Dataset records
......
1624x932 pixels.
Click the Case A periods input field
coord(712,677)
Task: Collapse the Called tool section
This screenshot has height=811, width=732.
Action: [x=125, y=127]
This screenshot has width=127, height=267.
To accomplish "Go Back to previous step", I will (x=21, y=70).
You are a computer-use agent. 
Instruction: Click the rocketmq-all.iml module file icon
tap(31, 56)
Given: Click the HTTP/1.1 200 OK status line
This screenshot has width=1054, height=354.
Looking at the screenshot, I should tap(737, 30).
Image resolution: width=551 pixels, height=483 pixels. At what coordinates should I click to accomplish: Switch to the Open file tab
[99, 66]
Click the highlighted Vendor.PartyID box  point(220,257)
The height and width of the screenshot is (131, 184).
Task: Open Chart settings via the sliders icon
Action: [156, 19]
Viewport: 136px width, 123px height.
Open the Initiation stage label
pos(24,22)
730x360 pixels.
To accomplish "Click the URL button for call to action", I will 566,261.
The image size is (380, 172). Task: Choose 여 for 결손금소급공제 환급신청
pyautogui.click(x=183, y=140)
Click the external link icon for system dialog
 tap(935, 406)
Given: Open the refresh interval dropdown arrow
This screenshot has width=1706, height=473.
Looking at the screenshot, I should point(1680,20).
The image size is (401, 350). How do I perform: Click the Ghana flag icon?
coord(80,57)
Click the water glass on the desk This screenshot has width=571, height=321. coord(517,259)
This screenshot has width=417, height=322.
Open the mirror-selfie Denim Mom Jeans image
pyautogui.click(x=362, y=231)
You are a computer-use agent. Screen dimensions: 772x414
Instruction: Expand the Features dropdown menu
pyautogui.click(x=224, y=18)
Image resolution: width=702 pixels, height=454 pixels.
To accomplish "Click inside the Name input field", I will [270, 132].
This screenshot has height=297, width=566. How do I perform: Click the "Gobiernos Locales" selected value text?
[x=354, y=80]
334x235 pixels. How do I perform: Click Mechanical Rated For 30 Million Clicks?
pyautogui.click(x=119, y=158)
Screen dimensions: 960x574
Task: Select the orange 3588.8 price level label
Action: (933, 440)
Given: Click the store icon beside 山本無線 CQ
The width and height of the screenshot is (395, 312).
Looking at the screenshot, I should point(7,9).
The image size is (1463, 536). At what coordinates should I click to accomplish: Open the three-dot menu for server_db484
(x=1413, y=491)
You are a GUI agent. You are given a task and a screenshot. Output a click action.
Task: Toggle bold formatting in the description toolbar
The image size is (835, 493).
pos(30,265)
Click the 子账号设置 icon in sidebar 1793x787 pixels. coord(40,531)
......
WHAT THE TASK REQUIRES: Every line of the data must be written out again word for word.

RESULT OF THIS EXERCISE:
1624x932 pixels.
Click the Case A periods input field
coord(712,677)
Task: Collapse the Called tool section
This screenshot has height=811, width=732.
Action: [x=125, y=127]
This screenshot has width=127, height=267.
To accomplish "Go Back to previous step", I will (x=21, y=70).
You are a computer-use agent. 
Instruction: Click the rocketmq-all.iml module file icon
tap(31, 56)
Given: Click the HTTP/1.1 200 OK status line
This screenshot has width=1054, height=354.
Looking at the screenshot, I should tap(737, 30).
Image resolution: width=551 pixels, height=483 pixels. At what coordinates should I click to accomplish: Switch to the Open file tab
[99, 66]
Click the highlighted Vendor.PartyID box  point(220,257)
The height and width of the screenshot is (131, 184).
Task: Open Chart settings via the sliders icon
Action: [156, 19]
Viewport: 136px width, 123px height.
Open the Initiation stage label
pos(24,22)
730x360 pixels.
To accomplish "Click the URL button for call to action", I will 566,261.
The image size is (380, 172). Task: Choose 여 for 결손금소급공제 환급신청
pyautogui.click(x=183, y=140)
Click the external link icon for system dialog
 tap(935, 406)
Given: Open the refresh interval dropdown arrow
This screenshot has width=1706, height=473.
Looking at the screenshot, I should point(1680,20).
The image size is (401, 350). How do I perform: Click the Ghana flag icon?
coord(80,57)
Click the water glass on the desk This screenshot has width=571, height=321. coord(517,259)
This screenshot has width=417, height=322.
Open the mirror-selfie Denim Mom Jeans image
pyautogui.click(x=362, y=231)
You are a computer-use agent. Screen dimensions: 772x414
Instruction: Expand the Features dropdown menu
pyautogui.click(x=224, y=18)
Image resolution: width=702 pixels, height=454 pixels.
To accomplish "Click inside the Name input field", I will [270, 132].
This screenshot has height=297, width=566. How do I perform: Click the "Gobiernos Locales" selected value text?
[x=354, y=80]
334x235 pixels. How do I perform: Click Mechanical Rated For 30 Million Clicks?
pyautogui.click(x=119, y=158)
Screen dimensions: 960x574
Task: Select the orange 3588.8 price level label
Action: (933, 440)
Given: Click the store icon beside 山本無線 CQ
The width and height of the screenshot is (395, 312).
Looking at the screenshot, I should point(7,9).
The image size is (1463, 536). At what coordinates should I click to accomplish: Open the three-dot menu for server_db484
(x=1413, y=491)
You are a GUI agent. You are given a task and a screenshot. Output a click action.
Task: Toggle bold formatting in the description toolbar
The image size is (835, 493).
pos(30,265)
Click the 子账号设置 icon in sidebar 1793x787 pixels. coord(40,531)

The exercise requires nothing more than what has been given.